• _Entries supplied_
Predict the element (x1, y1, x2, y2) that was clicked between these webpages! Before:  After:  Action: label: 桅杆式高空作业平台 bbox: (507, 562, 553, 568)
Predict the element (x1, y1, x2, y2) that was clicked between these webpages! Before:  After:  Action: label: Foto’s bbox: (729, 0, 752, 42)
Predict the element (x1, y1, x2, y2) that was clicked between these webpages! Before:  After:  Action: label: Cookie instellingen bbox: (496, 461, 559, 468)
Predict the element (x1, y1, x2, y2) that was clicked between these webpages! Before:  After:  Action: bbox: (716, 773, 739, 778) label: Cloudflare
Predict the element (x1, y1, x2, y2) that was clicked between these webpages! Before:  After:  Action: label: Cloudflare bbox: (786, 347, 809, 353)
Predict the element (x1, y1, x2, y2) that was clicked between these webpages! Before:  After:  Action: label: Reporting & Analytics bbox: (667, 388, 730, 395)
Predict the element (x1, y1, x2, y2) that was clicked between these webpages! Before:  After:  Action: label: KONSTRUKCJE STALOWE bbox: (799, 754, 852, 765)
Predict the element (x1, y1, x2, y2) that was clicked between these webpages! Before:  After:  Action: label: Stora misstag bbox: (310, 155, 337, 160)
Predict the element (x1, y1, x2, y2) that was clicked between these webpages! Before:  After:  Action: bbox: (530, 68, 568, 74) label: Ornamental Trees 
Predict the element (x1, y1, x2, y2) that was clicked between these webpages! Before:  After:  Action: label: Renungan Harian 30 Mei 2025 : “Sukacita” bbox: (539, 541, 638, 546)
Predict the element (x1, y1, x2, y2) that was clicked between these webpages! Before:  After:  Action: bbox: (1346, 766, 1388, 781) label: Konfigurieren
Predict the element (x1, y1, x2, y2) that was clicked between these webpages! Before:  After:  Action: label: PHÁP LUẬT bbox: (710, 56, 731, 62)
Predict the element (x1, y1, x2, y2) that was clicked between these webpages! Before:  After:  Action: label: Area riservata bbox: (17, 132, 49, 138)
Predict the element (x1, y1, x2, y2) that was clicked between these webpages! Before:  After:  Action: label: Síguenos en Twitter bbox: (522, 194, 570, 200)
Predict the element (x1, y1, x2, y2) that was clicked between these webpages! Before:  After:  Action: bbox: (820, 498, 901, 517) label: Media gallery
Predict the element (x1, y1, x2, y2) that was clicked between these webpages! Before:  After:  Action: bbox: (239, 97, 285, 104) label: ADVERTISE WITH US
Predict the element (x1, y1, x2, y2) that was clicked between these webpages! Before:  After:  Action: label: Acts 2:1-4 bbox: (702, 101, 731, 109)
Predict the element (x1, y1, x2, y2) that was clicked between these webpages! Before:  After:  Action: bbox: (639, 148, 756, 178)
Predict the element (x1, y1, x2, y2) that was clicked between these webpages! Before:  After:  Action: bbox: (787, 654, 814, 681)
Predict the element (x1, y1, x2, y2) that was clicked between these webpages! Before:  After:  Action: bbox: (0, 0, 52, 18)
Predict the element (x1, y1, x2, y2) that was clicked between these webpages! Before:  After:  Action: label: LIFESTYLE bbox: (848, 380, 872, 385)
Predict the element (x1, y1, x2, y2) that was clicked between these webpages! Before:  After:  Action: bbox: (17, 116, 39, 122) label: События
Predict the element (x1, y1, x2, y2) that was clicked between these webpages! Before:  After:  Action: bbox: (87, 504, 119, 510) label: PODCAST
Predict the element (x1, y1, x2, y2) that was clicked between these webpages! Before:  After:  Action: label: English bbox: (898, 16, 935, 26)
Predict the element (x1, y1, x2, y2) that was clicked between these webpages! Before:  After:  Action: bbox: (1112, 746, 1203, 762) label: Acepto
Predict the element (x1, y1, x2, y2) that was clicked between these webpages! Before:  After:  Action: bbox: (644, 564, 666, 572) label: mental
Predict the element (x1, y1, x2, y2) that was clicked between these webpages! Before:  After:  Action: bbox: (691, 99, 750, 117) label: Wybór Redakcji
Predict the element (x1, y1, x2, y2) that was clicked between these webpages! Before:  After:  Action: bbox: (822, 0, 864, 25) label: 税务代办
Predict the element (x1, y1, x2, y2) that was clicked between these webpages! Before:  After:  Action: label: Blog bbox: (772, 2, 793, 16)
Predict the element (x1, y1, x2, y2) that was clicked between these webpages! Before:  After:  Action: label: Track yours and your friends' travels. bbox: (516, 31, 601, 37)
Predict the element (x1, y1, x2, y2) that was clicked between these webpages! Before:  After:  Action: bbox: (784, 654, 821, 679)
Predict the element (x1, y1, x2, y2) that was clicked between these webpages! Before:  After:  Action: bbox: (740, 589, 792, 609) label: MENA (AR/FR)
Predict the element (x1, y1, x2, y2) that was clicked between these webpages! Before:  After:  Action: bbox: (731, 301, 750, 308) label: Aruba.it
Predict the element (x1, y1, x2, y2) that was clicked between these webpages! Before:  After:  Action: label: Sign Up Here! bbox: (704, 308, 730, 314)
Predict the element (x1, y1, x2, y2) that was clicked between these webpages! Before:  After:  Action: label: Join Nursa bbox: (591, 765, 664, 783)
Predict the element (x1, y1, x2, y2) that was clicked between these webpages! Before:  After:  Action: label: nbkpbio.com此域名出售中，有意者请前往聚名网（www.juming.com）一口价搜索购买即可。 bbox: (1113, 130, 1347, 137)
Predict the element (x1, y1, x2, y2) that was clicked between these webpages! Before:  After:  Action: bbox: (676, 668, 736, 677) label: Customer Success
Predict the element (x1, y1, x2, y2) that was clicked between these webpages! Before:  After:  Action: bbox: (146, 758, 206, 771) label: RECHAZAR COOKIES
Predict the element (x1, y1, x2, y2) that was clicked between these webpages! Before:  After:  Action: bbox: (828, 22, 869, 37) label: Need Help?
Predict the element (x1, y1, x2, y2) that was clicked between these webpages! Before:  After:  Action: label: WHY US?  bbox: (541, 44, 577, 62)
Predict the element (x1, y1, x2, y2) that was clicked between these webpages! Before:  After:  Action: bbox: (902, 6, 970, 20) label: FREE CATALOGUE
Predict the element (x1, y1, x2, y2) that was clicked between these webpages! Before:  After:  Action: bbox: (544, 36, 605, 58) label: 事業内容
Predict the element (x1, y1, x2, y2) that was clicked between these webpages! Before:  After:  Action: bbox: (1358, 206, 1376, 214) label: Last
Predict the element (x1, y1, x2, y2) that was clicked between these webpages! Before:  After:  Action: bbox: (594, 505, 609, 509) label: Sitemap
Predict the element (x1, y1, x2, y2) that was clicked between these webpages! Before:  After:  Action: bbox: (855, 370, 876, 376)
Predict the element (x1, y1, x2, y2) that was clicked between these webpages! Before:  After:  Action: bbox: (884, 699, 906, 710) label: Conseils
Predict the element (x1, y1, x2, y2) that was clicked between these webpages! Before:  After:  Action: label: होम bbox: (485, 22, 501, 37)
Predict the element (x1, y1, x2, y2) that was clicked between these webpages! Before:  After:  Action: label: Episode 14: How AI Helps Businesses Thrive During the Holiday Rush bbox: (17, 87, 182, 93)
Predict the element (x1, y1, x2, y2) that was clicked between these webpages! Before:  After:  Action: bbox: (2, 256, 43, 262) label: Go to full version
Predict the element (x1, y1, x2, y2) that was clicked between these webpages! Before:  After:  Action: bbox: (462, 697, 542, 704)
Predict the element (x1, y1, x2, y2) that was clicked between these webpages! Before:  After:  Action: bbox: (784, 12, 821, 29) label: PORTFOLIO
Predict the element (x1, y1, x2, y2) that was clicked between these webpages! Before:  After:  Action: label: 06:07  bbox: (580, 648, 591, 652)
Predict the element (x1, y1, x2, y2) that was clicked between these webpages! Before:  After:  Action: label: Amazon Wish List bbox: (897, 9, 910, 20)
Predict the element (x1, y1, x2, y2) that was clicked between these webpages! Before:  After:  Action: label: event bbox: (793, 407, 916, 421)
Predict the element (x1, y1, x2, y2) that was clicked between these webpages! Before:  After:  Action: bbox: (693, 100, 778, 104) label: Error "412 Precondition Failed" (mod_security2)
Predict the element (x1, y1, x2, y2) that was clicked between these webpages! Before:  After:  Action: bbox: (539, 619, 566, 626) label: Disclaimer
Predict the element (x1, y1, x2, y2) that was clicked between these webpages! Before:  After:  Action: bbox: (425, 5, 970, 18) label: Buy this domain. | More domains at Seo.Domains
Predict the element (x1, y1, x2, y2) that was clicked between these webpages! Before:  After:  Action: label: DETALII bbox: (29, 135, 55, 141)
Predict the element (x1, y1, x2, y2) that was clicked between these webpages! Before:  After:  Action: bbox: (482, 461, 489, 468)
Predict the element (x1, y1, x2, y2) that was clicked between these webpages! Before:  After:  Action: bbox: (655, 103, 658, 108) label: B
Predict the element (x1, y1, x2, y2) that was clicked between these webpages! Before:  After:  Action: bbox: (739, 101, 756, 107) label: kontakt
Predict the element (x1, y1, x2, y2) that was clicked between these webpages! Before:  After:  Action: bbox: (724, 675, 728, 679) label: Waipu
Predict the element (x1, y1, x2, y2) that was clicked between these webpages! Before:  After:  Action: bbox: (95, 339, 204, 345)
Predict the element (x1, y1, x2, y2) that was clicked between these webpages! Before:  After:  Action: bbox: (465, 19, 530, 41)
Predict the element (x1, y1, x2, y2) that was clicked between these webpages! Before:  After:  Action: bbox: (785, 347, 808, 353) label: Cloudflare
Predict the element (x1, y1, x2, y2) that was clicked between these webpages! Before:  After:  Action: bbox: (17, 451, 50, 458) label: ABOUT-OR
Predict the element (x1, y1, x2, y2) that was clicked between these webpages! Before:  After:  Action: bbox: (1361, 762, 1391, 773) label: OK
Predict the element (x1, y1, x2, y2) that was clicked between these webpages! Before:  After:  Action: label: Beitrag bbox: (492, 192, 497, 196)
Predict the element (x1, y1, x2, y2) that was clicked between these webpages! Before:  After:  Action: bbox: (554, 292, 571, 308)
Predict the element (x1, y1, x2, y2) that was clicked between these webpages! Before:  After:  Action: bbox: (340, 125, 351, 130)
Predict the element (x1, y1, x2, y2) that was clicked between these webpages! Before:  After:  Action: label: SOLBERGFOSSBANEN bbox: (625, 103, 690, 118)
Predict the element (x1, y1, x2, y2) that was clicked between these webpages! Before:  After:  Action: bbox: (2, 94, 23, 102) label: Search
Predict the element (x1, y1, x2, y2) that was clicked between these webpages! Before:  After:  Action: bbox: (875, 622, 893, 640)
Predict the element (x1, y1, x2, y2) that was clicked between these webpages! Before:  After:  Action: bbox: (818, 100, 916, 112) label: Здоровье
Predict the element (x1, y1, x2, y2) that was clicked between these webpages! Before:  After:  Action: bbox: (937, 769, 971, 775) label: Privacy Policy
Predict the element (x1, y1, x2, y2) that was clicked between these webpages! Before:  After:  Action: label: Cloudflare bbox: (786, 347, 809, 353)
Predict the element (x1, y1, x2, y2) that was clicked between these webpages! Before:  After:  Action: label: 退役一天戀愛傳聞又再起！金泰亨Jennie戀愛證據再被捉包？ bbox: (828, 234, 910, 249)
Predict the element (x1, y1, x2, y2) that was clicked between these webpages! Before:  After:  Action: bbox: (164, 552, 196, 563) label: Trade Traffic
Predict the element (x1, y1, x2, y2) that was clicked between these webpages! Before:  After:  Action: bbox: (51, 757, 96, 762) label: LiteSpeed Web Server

• _Goal_
Can you return, unchanged, every line of the records from the very first one through the line that contains "132, 49, 138)", including both of those lines?

• _Written response_
Predict the element (x1, y1, x2, y2) that was clicked between these webpages! Before:  After:  Action: label: 桅杆式高空作业平台 bbox: (507, 562, 553, 568)
Predict the element (x1, y1, x2, y2) that was clicked between these webpages! Before:  After:  Action: label: Foto’s bbox: (729, 0, 752, 42)
Predict the element (x1, y1, x2, y2) that was clicked between these webpages! Before:  After:  Action: label: Cookie instellingen bbox: (496, 461, 559, 468)
Predict the element (x1, y1, x2, y2) that was clicked between these webpages! Before:  After:  Action: bbox: (716, 773, 739, 778) label: Cloudflare
Predict the element (x1, y1, x2, y2) that was clicked between these webpages! Before:  After:  Action: label: Cloudflare bbox: (786, 347, 809, 353)
Predict the element (x1, y1, x2, y2) that was clicked between these webpages! Before:  After:  Action: label: Reporting & Analytics bbox: (667, 388, 730, 395)
Predict the element (x1, y1, x2, y2) that was clicked between these webpages! Before:  After:  Action: label: KONSTRUKCJE STALOWE bbox: (799, 754, 852, 765)
Predict the element (x1, y1, x2, y2) that was clicked between these webpages! Before:  After:  Action: label: Stora misstag bbox: (310, 155, 337, 160)
Predict the element (x1, y1, x2, y2) that was clicked between these webpages! Before:  After:  Action: bbox: (530, 68, 568, 74) label: Ornamental Trees 
Predict the element (x1, y1, x2, y2) that was clicked between these webpages! Before:  After:  Action: label: Renungan Harian 30 Mei 2025 : “Sukacita” bbox: (539, 541, 638, 546)
Predict the element (x1, y1, x2, y2) that was clicked between these webpages! Before:  After:  Action: bbox: (1346, 766, 1388, 781) label: Konfigurieren
Predict the element (x1, y1, x2, y2) that was clicked between these webpages! Before:  After:  Action: label: PHÁP LUẬT bbox: (710, 56, 731, 62)
Predict the element (x1, y1, x2, y2) that was clicked between these webpages! Before:  After:  Action: label: Area riservata bbox: (17, 132, 49, 138)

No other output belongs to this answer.